We have all experienced the feeling of time seeming to fly by or slow down in certain situations. Science is playing a role in defining why we feel time flying. In a recent article for Scientific America the concept of time flying by was discussed. So I decided to take a quick second and am glad I did as we have one of the researchers Marc Wittmann for a Candid Connection about the topic of time flying by. Mr. Wittmann thanks for taking to time to write for Candid connections.
Marc Wittmann: It is always a pleasure for me to be able (to be allowed) talk about my research, about what matters to me.
Cliff T.: The concept of feeling that time has flown by is not new to most humans. So why a study on this, what prompted you and your team to look into this phenomenon?
Marc Wittmann: As a Psychologist and Neuroscientist studying the perception of time I am interested in the underlying causes for our experiences. We all have the experiences, but the question is what factors can be discerned in explaining them.
Cliff T.: What was the result and were you surprised by the findings?
Marc Wittmann: We knew from earlier experimental work of Virginie van Wassenhove with whom we collaborated in this study that a visual stimulus (a disc) that is expanding (or looming in size) and thus subjectively moving towards the observer is subjectively overestimated in its duration of appearance as compared to a static disc or a disc that is receding (and this virtually moving away from the observer). We then took this experimental paradigm into a neuroimaging setting using *FMRI. We wanted to find out which brain regions are activated during this temporal illusion. The main result is that cortical midline structures (brain areas of the two hemispheres that face each other) were activated during the looming condition. These structures are typically involved in self-related processes when we think about or feel ourselves. Our conclusion was that these self-related processes are elicited because the disc is virtually moving towards the observer (the self) and, moreover, can be interpreted as a threat.
Cliff T.: In the article the subjective experience of time is mentioned, what is that?
Marc Wittmann: We can measure objective time with a clock. However, without the use of a chronometer we still have a sense of time, a sense of duration and the passage of time. Under certain conditions a given time span (objective time, say, ten minutes) can appear very short or enormously long. That is subjective time. Or take our study: a disc appearing for half a second is perceived as longer than a static disc that appears for half a second.
Cliff T.: Why is this important, what kinds of things can this data be used for?
Marc Wittmann: First of all, it is important to understand how the brain creates our sense of time. Surprisingly enough, in the research community there is no consensus on how and where in the brain time is processed. So that is a strong drive for us to probe different experimental paradigms in order to answer such basic questions. Moreover, one could think of applications of our experimental paradigm in various patient populations in Psychiatry who have disorders related to the experienced self (depression, schizophrenia, anorexia).
Cliff T.: Did you study a specific age group or was this a random study with different people from a variety of age groups?

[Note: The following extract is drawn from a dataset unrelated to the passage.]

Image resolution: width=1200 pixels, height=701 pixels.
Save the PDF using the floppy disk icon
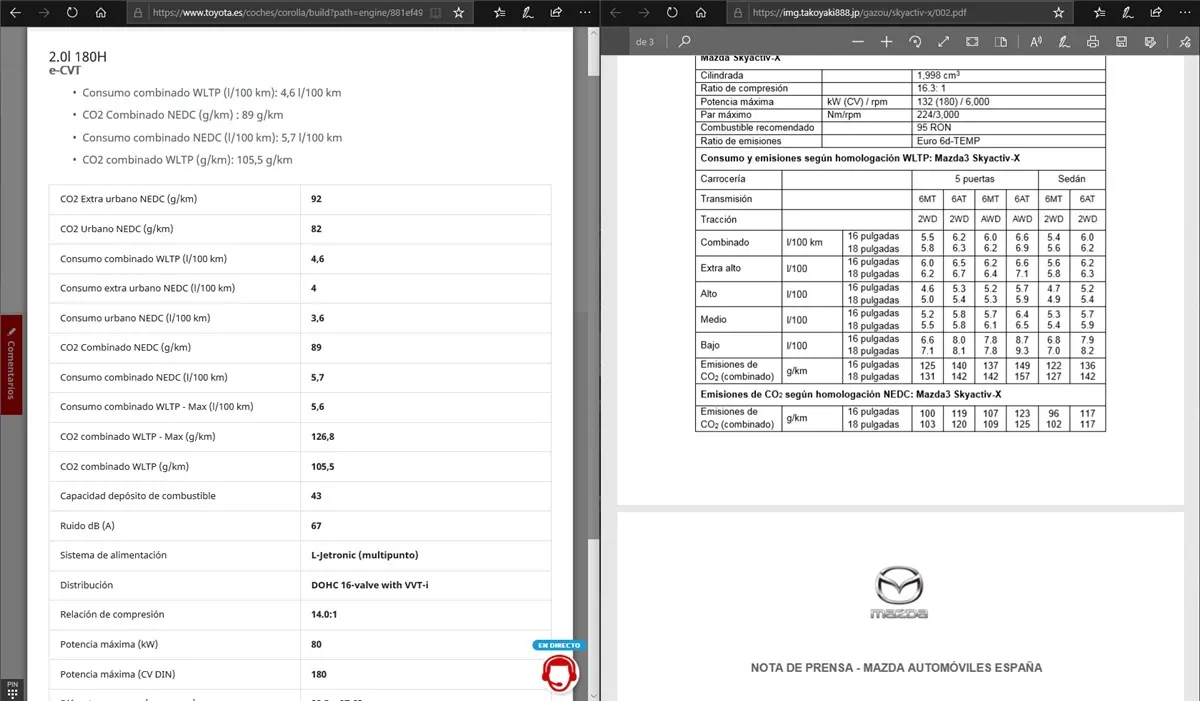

Marc Wittmann: Typically researchers study young students. This has two reasons. One is pragmatic as it is easy to recruit the students on campus. Secondly, however, it is for scientific reasons to have a group of healthy, young, bright students. The heterogeneity is diminished, that is, we don’t have to control for age effects (cognitive performance can decline with increasing age) and other influences that may have an effect on performance. However, and that is a legitimate critic, for many psychological tests it is important to be cautious not to generalize the findings from young middle class white Anglo-Saxon US Americans (the students you typically find on campus of elite Universities) and US Americans with Asian background (another increasingly dominant student group on campus) to all human beings.
Cliff T.: Was there a difference between men and women?
Marc Wittmann: No.
Cliff T.: It certainly is interesting to delve into the mind and to see how feelings vs surrounding can affect perception. Are you planning on doing more research into time perception and the brain?
Marc Wittmann: My working hypothesis is that the perception of time is based on bodily and emotional processes. When we feel time passing we are sensing the physiological condition of our body (levels of arousal) and our feeling states. I will pursue my research in probing this idea.
Cliff T.: Well I have to say this is a unique way to examen how we perceive and feel time if I can put it that way. I wish all the best in your endeavors on this front I thank you for giving us a peek into the study.
Marc Wittmann: I was happy to share my thoughts and ideas.
Marc Wittmann is one of a team of researchers who studied who time and human subjective experience can produce the effect of what we call time flying by. Mr. Wittmann is associated with the Department of Empirical and Analytical Psychophysics, Institute for Frontier Areas in Psychology and Mental Health, Freiburg, Germany, the Department of Psychiatry, University of California San Diego, La Jolla, CA, USA and Veterans Affairs San Diego Healthcare System, San Diego, CA, USA. I reached him at his office in Freiburg, Germany.